Written by: Keith Tully
Updated: 23rd June 2020
The scale of output among manufacturers across the UK contracted at its fastest pace ever during the three months to June, according to the latest figures on the subject.
Factories nationwide have been severely restricted in what activities they could carry on during the COVID-19 crisis and the scale of that disruption is now becoming clearer.
The Confederation of British Industry (CBI) has said that it’s Industrial Trends Survey observed a fall in output during the three months to June that was sharper than any previously recorded since it was initially created in July 1975.
The three months to May 2020 set a new record for declines in factory output but even those numbers were exceeded by the most recently collected data.
Declines in output were seen across almost all manufacturing sub-sectors, with vehicles makers, metal producers and mechanical engineering firms reported to have led the declines in productivity seen since the onset of the coronavirus pandemic.
Order books among exporters were tracked by the CBI at record low levels in the three months to June, with those figures having first been gathered in April 1977.
However, total orders across the manufacturing sector were up slightly compared with a month earlier, albeit the latest numbers are still very low by historic standards.
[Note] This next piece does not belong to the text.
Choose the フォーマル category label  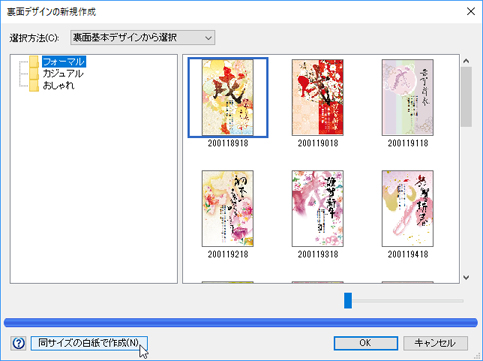coord(64,62)
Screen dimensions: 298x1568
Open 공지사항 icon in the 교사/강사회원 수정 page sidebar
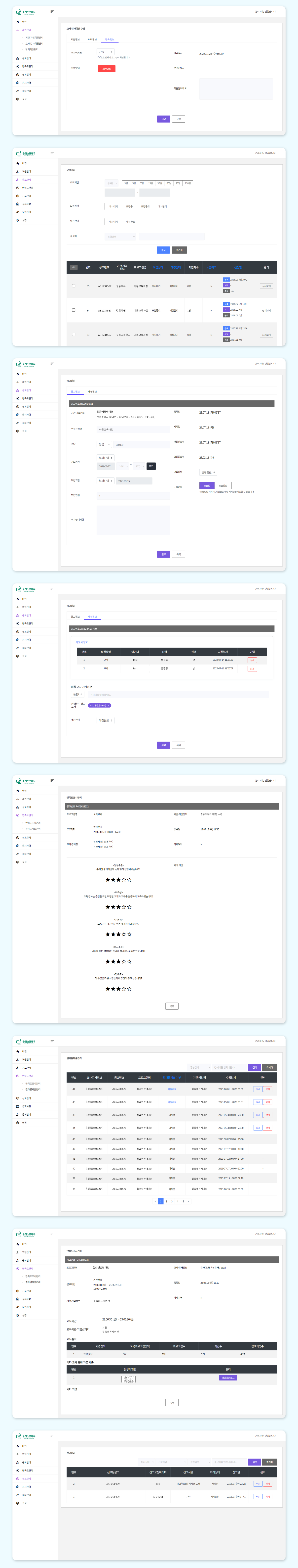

“The COVID-19 crisis has been hugely challenging for the manufacturing sector, and these figures reflect the tough circumstances faced by firms across the country,” said Tom Crotty, chair of the CBI’s manufacturing council.
“Government support measures have been a relief to the sector and have undoubtedly saved jobs during this crisis.
“As well as continuing to support the sector during the current pandemic, it is critical that the government works with firms to develop a long-term plan to grow a resilient UK manufacturing sector focused on skills, productivity, and sustainability.”
The month of April 2020 saw the sharpest decline in the UK’s headline GDP ever seen in modern times as overall output levels plunged by 20.4 per cent.
With the economy having contracted by around 6 per cent in March, statisticians have said that Britain’s GDP effectively fell by a quarter between February and the end of April.